• _Cel zadania_
Odpowiedz, proszę, na pytania do poniższego tekstu:
1. Na jakiej gali Alex Oliveira zmierzy się z Neilem Magnym?
2. Które miejsce w rankingu UFC zajmuje Neil Magny?
3. W którym roku i w jakim mieście zawodnicy spotkali się po raz pierwszy?

• _Fragment tekstu_
◇ ◇ ◇ ◇ ◇

Stary zatarg napędza Alexa Oliveirę przed walką z Neilem Magnym

Gleidson Vebga/Sherdog

Kowboj ma dodatkową motywację przed UFC Fight Night 137.
Podczas brazylijskiej gali Alex Oliveira (19-4-1 2 NC, 8-3 1 NC w UFC, #14 w rankingu UFC) podejmie Neila Magny’ego (21-6, 14-5 w UFC, #8 w rankingu UFC) w rywalizacji w kategorii półśredniej. Dla Alexa będzie to kolejna walka z wysoko notowanym rywalem jednak po raz pierwszy Oliveira zmierzy się z zawodnikiem, do którego żywi szczerą niechęć. Fighterzy po raz pierwszy spotkali się jeszcze w 2015r. w Las Vegas, tuż po wygranej Kowboja w starciu z Noonsem.

◇ ◇ ◇ ◇ ◇

(Rekordy wskazywania dla zrzutów ekranu i stron)
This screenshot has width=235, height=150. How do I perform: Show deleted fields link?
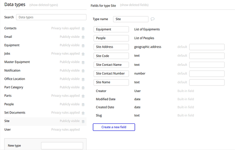pyautogui.click(x=134, y=5)
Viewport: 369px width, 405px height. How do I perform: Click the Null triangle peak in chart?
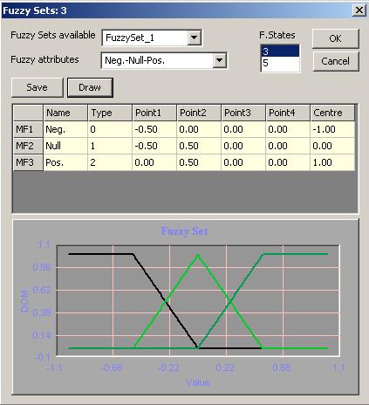[x=198, y=255]
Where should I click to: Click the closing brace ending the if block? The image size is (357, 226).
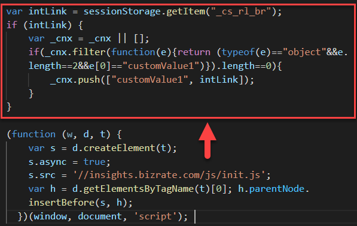[x=9, y=107]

◇ ◇ ◇ ◇ ◇

• _Rozwiązanie zadania_
1. UFC Fight Night 137.
2. #8.
3. W 2015 roku w Las Vegas.